Chemical formula: C₂₉H₃₉NO₉ Molecular mass: 545.621 g/mol PubChem compound: 285033
The mechanism of action of omacetaxine mepesuccinate has not been fully elucidated but includes inhibition of protein synthesis and is independent of direct Bcr-Abl binding. Omacetaxine mepesuccinate binds to the A-site cleft in the peptidyl-transferase center of the large ribosomal subunit from a strain of archaeabacteria. In vitro, omacetaxine mepesuccinate reduced protein levels of the Bcr-Abl oncoprotein and Mcl-1, an anti-apoptotic Bcl-2 family member. Omacetaxine mepesuccinate showed activity in mouse models of wild-type and T315I mutated Bcr-Abl CML.
In an uncontrolled pharmacokinetic study there were no reports of QTcF >480 ms or ΔQTcF >60 ms in 21 treated patients who received omacetaxine mepesuccinate 1.25 mg/m² BID for 14 consecutive days. There was no evidence for concentration-dependent increases in QTc for omacetaxine mepesuccinate or 4'-DMHHT. Although the mean effect on QTc was 4.2 ms (upper 95% CI: 9.5 ms), QTc effects less than 10 ms cannot be verified due to the absence of a placebo and positive controls.

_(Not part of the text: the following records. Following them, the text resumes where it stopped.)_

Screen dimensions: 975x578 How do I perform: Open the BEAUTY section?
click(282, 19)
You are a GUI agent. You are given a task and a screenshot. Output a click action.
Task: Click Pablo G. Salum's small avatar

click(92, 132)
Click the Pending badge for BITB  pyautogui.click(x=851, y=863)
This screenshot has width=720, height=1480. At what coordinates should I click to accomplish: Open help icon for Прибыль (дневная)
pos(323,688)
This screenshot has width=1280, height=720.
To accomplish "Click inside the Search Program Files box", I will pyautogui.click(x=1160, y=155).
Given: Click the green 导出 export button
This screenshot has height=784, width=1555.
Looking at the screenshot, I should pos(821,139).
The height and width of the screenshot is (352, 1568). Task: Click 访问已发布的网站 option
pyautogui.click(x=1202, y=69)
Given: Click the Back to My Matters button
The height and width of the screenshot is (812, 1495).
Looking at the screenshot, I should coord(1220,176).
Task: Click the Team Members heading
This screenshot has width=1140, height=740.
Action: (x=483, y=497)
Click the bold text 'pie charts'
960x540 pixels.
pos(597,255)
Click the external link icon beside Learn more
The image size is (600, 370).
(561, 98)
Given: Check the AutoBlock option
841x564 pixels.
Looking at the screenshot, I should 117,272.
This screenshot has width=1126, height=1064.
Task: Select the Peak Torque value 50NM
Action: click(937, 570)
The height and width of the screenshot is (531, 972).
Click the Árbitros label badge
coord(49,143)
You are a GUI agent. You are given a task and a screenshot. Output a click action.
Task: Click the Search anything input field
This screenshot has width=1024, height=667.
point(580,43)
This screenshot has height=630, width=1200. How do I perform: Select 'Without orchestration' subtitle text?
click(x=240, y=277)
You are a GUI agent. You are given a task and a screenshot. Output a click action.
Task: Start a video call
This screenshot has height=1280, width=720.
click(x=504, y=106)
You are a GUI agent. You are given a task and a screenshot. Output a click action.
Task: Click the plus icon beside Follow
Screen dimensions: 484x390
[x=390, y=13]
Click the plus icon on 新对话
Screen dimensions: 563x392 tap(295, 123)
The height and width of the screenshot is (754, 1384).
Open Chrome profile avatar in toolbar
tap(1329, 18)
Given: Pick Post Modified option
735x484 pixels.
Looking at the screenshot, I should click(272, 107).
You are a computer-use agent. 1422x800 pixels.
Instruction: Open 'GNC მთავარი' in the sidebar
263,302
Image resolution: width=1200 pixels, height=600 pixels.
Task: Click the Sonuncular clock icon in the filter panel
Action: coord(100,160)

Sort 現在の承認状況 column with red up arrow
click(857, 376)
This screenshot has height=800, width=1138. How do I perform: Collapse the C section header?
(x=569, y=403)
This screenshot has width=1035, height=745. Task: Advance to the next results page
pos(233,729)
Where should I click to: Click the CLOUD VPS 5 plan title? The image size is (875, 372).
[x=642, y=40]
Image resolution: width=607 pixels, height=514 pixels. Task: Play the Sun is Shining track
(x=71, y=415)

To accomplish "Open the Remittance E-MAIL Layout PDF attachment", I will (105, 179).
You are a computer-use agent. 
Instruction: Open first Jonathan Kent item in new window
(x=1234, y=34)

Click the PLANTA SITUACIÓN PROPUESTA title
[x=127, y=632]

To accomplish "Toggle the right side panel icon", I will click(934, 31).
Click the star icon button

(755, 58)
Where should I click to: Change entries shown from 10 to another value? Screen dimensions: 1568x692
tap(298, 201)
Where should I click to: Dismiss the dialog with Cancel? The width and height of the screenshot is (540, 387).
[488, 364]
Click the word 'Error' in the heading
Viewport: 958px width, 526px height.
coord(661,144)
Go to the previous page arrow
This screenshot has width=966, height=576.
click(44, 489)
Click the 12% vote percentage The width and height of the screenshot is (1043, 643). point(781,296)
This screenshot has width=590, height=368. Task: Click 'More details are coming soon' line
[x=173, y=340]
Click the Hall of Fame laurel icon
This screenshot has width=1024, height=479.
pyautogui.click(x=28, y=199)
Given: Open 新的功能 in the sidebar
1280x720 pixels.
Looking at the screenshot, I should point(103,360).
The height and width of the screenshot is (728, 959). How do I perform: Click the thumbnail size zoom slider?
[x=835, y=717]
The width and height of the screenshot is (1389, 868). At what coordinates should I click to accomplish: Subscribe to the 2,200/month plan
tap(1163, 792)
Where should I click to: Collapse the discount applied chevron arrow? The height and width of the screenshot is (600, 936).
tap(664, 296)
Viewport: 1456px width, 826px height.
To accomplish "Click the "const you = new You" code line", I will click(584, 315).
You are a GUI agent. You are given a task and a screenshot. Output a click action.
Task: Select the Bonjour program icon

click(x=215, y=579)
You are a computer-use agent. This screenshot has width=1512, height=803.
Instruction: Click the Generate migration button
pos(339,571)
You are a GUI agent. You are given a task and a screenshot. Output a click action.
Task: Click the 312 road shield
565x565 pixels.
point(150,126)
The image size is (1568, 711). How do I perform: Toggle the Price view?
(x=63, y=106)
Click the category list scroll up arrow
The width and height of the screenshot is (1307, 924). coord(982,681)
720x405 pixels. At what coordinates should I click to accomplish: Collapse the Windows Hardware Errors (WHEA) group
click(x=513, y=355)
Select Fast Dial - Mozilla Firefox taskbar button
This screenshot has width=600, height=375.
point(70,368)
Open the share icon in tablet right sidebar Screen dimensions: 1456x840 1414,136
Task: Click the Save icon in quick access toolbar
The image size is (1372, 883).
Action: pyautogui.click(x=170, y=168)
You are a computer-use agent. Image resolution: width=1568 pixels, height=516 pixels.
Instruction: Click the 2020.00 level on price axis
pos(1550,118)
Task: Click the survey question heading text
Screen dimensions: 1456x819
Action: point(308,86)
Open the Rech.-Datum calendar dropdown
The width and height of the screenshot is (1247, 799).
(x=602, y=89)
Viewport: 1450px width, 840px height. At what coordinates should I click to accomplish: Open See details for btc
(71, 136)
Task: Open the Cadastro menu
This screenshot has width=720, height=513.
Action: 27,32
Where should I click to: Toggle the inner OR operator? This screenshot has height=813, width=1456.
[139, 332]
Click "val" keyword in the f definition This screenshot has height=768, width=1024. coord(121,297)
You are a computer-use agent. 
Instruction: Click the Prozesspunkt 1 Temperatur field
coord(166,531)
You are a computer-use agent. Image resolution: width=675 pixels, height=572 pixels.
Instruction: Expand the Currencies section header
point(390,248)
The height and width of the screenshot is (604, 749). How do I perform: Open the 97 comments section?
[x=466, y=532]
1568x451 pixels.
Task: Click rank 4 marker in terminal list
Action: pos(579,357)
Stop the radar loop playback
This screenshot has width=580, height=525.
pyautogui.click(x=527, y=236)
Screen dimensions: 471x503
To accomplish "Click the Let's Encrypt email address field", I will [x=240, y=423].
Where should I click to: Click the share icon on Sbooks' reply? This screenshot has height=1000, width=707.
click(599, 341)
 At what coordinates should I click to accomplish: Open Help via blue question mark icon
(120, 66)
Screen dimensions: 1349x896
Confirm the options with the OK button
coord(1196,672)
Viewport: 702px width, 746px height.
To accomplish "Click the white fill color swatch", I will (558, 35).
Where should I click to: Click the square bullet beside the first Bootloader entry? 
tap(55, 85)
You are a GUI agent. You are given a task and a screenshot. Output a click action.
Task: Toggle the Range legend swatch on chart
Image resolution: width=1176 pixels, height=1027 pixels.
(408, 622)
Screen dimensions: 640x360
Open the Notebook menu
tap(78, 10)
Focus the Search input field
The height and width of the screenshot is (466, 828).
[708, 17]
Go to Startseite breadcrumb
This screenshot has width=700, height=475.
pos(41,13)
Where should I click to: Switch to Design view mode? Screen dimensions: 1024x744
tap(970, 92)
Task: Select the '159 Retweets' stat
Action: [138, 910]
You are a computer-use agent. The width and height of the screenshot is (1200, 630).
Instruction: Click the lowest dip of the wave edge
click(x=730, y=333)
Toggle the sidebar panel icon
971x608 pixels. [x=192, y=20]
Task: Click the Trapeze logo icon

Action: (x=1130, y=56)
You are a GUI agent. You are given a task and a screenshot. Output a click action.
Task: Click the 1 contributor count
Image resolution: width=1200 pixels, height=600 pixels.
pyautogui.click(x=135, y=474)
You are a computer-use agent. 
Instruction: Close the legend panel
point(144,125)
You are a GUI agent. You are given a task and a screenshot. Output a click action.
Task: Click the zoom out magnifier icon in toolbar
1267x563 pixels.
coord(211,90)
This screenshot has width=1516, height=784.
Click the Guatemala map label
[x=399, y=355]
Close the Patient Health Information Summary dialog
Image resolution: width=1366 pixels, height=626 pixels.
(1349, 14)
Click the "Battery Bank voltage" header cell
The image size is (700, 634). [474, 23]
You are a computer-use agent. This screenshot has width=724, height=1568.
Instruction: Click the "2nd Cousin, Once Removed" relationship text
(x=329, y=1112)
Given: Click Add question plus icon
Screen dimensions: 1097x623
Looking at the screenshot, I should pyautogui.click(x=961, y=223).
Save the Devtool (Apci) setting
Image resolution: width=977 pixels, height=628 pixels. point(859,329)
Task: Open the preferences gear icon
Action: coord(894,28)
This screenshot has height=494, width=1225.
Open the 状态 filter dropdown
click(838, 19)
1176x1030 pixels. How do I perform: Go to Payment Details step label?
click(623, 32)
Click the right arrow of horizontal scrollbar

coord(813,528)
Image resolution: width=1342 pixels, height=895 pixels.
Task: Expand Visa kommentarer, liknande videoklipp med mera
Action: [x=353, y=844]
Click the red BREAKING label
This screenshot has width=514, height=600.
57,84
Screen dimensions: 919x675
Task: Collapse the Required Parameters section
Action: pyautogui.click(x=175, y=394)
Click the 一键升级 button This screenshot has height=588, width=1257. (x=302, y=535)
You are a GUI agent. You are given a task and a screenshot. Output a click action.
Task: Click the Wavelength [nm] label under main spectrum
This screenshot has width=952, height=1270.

The dose proportionality of omacetaxine mepesuccinate is unknown. A 90% increase in systemic exposure to omacetaxine mepesuccinate was observed between the first dose and steady state.
The absolute bioavailability of omacetaxine mepesuccinate has not been determined. Omacetaxine mepesuccinate is absorbed following subcutaneous administration, and maximum concentrations are achieved after approximately 30 minutes.
The steady-state (mean ± SD) volume of distribution of omacetaxine mepesuccinate is approximately 141 ± 93.4 L following subcutaneous administration of 1.25 mg/m² twice daily for 11 days. The plasma protein binding of omacetaxine mepesuccinate is less than or equal to 50%.
The terminal elimination half-life of omacetaxine mepesuccinate in plasma is 14.6 hours.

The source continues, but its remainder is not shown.